Dat is gemakkelijk gezegd. Hoe zorg je er dan voor dat je jezelf niet in het hoofd schiet?
'Door de klant centraal te stellen. De realiteit toont dat bedrijven dat wel willen, maar het niet doen. Neem een bank. Die zet de klant in het midden. Daaromheen wordt het callcenter geplaatst, de website, de mobiele app, sociale media, agenten die hun bankproducten verkopen, etc. Maar dat is niet de klant centraal stellen, dat is de klant omsingelen. De klant centraal stellen betekent dat je de klant in het midden zet en daaromheen jouw bank plaatst, maar ook de concurrerende bank, Apple Pay, PayPal, Google, creditcardmaatschappijen, telecommaatschappijen: iedereen die in de financiële noden van de klant kan voorzien. Dan ontstaat een ecosysteem waarbij de bank zich afvraagt hoe hij met al die spelers kan samenwerken. De bank moet de controle loslaten.'
Hoe voorkom je dan dat je klanten overlopen naar die anderen?
'De BNP Paribas groep heeft in 2013 de mobiele bank Hello bank! gelanceerd, om een nieuwe generatie klanten aan te spreken èn om te voorkomen dat klanten wegliepen. De nieuwe bank is blauw en de klassieke bank is groen. De groene bank blijft op de klassieke manier werken. Ze maken wel een transformatie door, het kantorennetwerk wordt geleidelijk aan verminderd, meer op advies en beleving georiënteerd en dat soort zaken. Maar Hello bank! gaat uit van een wereld zonder kantoren en gebruikt data om de wensen van de klant te peilen. Het is meer een databedrijf. Als er klanten zijn die beter in het profiel passen van de blauwe bank, dan stellen ze bij de groene bank voor om daar naar over te stappen. Dat voordeel heeft een andere start-up niet.'
De werknemers van de groene bank gaan daarmee toch nooit akkoord?
'Daarvoor heb je dus een leider nodig die ervan overtuigd is dat hij de blauwe bank nodig heeft om de groene te redden. Dat doet hij door gebruik te maken van de voordelen van die klassieke groene bank, want die zijn er ook. Hij gooit dus niet alles van die groene bank overboord. Die klanten waren toch al naar op zoek naar meer digitale dienstverlening en zonder die blauwe bank waren ze weggegaan. Nu blijven de klanten binnen de groep.'
Maar uiteindelijk gaat de groene bank er aan?

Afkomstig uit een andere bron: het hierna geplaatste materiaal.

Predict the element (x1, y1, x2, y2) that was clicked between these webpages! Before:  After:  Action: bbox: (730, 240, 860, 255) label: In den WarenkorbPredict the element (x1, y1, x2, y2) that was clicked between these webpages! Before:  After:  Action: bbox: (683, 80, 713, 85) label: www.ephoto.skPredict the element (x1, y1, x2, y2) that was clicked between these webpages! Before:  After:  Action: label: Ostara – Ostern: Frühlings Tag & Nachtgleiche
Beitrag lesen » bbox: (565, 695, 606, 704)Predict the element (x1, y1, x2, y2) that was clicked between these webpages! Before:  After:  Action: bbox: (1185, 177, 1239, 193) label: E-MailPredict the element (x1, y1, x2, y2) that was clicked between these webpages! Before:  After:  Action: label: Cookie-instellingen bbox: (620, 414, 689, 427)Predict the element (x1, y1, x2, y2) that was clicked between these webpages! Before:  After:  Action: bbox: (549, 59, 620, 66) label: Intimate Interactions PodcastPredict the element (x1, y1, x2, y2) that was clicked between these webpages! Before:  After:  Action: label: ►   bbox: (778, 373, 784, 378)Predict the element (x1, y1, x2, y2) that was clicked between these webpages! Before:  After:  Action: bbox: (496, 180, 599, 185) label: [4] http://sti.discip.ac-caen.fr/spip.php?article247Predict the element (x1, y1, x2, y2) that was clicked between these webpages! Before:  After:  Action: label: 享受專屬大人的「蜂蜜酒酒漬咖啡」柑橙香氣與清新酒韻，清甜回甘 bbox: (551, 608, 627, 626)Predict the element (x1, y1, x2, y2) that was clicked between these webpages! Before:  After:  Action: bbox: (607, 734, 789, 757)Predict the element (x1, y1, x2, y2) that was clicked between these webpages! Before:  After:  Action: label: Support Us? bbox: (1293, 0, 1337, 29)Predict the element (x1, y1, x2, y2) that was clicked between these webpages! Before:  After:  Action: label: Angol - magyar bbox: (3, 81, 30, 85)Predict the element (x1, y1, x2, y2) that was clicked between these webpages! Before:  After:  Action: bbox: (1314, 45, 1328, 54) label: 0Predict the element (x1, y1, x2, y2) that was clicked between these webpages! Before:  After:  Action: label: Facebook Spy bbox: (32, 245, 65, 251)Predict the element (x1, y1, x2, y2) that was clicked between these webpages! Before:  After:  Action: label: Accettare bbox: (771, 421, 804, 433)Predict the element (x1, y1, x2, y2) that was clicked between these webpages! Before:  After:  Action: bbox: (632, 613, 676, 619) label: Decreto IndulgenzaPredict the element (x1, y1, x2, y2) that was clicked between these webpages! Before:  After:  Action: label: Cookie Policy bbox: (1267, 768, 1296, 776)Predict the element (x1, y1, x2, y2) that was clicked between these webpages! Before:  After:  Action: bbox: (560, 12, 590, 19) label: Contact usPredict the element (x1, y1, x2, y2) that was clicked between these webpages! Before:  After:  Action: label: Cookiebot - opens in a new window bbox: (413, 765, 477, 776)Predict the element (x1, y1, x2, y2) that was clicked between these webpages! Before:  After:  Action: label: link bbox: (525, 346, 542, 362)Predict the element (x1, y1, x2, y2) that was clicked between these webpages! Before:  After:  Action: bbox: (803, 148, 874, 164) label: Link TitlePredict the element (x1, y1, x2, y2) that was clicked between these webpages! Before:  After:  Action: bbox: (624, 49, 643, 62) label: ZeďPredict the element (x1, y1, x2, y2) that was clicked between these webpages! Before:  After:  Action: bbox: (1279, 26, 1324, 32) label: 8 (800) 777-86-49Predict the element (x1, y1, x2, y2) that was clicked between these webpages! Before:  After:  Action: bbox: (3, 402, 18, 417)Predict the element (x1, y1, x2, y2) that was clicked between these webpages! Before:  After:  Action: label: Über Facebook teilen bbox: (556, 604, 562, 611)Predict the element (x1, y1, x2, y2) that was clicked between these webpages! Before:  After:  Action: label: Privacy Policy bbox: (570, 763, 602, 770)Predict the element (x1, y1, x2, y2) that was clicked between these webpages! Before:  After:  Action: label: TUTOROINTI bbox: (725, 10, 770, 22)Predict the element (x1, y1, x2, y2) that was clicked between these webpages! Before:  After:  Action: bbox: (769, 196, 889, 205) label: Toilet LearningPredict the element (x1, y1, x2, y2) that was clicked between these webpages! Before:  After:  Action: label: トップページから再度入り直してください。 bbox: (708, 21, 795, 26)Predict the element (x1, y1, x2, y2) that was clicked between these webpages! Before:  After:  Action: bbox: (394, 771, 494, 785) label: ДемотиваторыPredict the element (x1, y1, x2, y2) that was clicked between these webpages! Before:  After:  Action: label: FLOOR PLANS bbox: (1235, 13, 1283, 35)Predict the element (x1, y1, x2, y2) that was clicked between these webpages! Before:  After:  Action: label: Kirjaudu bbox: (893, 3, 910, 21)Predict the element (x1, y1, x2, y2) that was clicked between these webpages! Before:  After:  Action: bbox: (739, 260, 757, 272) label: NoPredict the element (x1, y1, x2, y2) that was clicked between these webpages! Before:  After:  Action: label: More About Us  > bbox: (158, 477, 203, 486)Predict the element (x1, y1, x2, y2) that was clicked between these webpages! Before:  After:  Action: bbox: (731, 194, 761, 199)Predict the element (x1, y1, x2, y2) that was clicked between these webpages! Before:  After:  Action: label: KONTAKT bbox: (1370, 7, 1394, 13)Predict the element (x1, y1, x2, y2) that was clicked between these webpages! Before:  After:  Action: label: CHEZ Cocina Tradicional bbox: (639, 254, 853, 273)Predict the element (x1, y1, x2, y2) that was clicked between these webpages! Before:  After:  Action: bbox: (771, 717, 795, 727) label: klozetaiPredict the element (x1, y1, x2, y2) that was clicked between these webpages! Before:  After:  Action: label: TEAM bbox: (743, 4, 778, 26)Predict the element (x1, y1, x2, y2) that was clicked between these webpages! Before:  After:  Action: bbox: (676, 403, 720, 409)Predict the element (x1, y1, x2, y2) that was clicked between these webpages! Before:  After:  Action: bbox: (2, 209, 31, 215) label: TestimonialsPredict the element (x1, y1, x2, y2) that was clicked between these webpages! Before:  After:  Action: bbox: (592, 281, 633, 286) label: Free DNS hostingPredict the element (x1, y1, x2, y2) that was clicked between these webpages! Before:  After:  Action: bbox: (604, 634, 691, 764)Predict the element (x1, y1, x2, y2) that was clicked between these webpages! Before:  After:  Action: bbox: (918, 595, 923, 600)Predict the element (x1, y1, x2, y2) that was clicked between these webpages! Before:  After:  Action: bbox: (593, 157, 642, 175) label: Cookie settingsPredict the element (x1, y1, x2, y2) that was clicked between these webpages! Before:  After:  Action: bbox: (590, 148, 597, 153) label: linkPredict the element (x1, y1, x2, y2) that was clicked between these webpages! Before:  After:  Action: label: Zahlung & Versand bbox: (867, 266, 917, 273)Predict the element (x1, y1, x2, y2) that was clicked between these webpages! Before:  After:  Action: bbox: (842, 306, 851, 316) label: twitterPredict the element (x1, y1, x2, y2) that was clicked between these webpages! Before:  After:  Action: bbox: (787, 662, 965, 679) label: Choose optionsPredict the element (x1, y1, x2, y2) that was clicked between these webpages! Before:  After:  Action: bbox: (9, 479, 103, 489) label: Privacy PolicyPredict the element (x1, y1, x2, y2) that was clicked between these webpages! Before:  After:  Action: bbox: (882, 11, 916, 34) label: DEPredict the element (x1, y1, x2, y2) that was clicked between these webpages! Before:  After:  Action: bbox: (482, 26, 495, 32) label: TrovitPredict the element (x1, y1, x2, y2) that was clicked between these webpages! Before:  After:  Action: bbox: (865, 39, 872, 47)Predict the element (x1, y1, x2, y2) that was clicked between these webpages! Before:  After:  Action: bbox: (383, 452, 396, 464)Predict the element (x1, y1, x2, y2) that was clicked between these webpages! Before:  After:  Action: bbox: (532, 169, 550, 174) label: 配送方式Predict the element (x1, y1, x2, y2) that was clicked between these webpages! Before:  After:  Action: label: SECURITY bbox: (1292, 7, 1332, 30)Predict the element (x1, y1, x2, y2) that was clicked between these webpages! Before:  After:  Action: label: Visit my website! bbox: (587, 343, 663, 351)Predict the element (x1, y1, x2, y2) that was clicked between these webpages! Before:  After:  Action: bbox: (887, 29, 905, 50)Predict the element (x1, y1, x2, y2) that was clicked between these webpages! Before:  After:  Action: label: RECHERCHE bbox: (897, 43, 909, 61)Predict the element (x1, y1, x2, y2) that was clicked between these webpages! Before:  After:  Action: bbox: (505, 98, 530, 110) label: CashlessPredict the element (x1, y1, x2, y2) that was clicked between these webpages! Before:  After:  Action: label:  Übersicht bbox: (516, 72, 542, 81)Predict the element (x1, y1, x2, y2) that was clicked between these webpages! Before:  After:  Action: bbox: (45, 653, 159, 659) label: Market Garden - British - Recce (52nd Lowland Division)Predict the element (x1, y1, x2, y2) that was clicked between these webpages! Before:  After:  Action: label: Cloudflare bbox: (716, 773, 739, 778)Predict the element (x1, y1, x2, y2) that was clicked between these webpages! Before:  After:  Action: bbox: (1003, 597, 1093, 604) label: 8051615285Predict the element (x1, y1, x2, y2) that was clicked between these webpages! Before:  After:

'De leider van de groene bank gaat de blauwe bank niet saboteren. Hij doet dit voor de klant en om marktaandeel te winnen. Terwijl hij het oude model aan het heruitvinden is, gaat hij het nieuwe model opbouwen.'
U noemt het gebruik van data. Nu heeft ING twee jaar terug gezegd ook de data van de klanten te willen gebruiken. De wereld was te klein.
'BNP Paribas heeft het niet geroepen, maar gewoon gedaan. En natuurlijk houdt de risk en compliance van de groene bank in de gaten dat alles volgens de wet verloopt.'
Zoals Google dat ook doet, maar met een onleesbaar formulier op je kleine scherm?
'Niet noodzakelijkerwijs. Ze kijken naar een model waarbij de klant kan worden vergoed voor het delen van zijn data. Sommige mensen willen dat niet, maar er zijn ook mensen die beseffen dat er al zoveel data over hen bij de bank beschikbaar zijn. In ruil voor die data kunnen ze mogelijk levenslang gratis bankieren of goede aanbiedingen krijgen van producten die ze toch al willen kopen. Dat is weer anders dan de aanpak van Google. Bovendien kunnen de banken wel alle data afschermen, maar dan pakken de start-ups die kans weer op. En dan gaan de corporates toch ook de samenwerking aan met de start-ups. Dan kunnen ze het beter zelf doen.'
Is de aanpak van BNP Paribas dé manier om te overleven?
'Dit is wel een van de meest vooruitstrevende. Je plant al de kiemen van het succesvolle model van de toekomst, terwijl je ook vanuit je klassieke model op zoek bent naar het model van de toekomst. Een ander klassieker model is vanuit je organisatie transformeren. In België doet KBC Bank dat. Zij zijn in multidisciplinaire teams gaan werken en met accelerators (coachingprogramma's voor starters, red) en start-ups gaan samenwerken om de sfeer van vernieuwing op te snuiven. Dan komen ze bij de bank terug met verschillende projecten. Rond 2020 dienen zo'n 250 projecten de bank radicaal te hebben veranderd.'
Ontstaat met 250 projecten niet het gevaar dat ze die klant juist gaan omsingelen?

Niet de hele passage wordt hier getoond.